MT1-MMP and RECK are involved in human CD34+ progenitor cell retention, egress, and mobilization

• Published in: The Journal of clinical investigation Vol. 119; no. 3; pp. 492 - 503
• Main Authors: Vagima, Yaron, Avigdor, Abraham, Goichberg, Polina, Shivtiel, Shoham, Tesio, Melania, Kalinkovich, Alexander, Golan, Karin, Dar, Ayelet, Kollet, Orit, Petit, Isabelle, Perl, Orly, Rosenthal, Ester, Resnick, Igor, Hardan, Izhar, Gellman, Yechiel N, Naor, David, Nagler, Arnon, Lapidot, Tsvee
• Format: Journal Article
• Language: English
• Published: United States American Society for Clinical Investigation 02.03.2009
• Subjects: Animals; Antigens, CD - analysis; Antigens, CD34 - analysis; Bone Marrow Cells - physiology; Cell Movement - physiology; Chemotaxis; Chimera - genetics; Gene Expression Regulation, Enzymologic - drug effects; Gene Expression Regulation, Neoplastic - drug effects; GPI-Linked Proteins; Granulocyte Colony-Stimulating Factor - pharmacology; Hematopoietic Stem Cell Mobilization; Hematopoietic Stem Cells - drug effects; Hematopoietic Stem Cells - immunology; Hematopoietic Stem Cells - physiology; Humans; Matrix Metalloproteinase 14 - deficiency; Matrix Metalloproteinase 14 - drug effects; Matrix Metalloproteinase 14 - genetics; Matrix Metalloproteinase 14 - metabolism; Membrane Glycoproteins - drug effects; Membrane Glycoproteins - genetics; Membrane Glycoproteins - metabolism; Mice; Mice, Inbred NOD; Mice, Knockout; Mice, SCID; RNA, Messenger - genetics; RNA, Small Interfering - genetics
• ISSN: 0021-9738; 1558-8238
• DOI: 10.1172/jci36541

The mechanisms governing hematopoietic progenitor cell mobilization are not fully understood. We report higher membrane type 1-MMP (MT1-MMP) and lower expression of the MT1-MMP inhibitor, reversion-inducing cysteine-rich protein with Kazal motifs (RECK), on isolated circulating human CD34+ progenitor cells compared with immature BM cells. The expression of MT1-MMP correlated with clinical mobilization of CD34+ cells in healthy donors and patients with lymphoid malignancies. Treatment with G-CSF further increased MT1-MMP and decreased RECK expression in human and murine hematopoietic cells in a PI3K/Akt-dependent manner, resulting in elevated MT1-MMP activity.
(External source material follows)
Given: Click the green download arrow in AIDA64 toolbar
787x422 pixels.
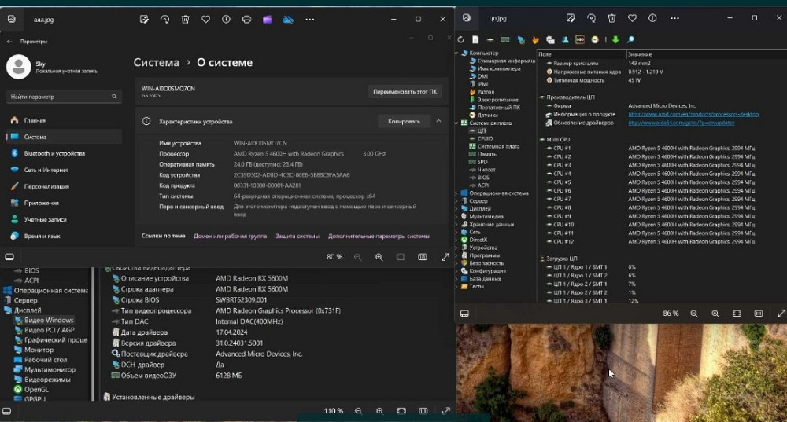Looking at the screenshot, I should tap(615, 39).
Blocking MT1-MMP function by Abs or siRNAs impaired chemotaxis and homing of G-CSF-mobilized human CD34+ progenitors. The mobilization of immature and maturing human progenitors in chimeric NOD/SCID mice by G-CSF was inhibited by anti-MT1-MMP treatment, while RECK neutralization promoted motility and egress of BM CD34+ cells. BM c-kit+ cells from MT1-MMP-deficient mice also exhibited inferior chemotaxis, reduced homing and engraftment capacities, and impaired G-CSF-induced mobilization in murine chimeras. Membranal CD44 cleavage by MT1-MMP was enhanced following G-CSF treatment, reducing CD34+ cell adhesion. Accordingly, CD44-deficient mice had a higher frequency of circulating progenitors. Our results reveal that the motility, adhesion, homing, and mobilization of human hematopoietic progenitor cells are regulated in a cell-autonomous manner by dynamic and opposite changes in MT1-MMP and RECK expression.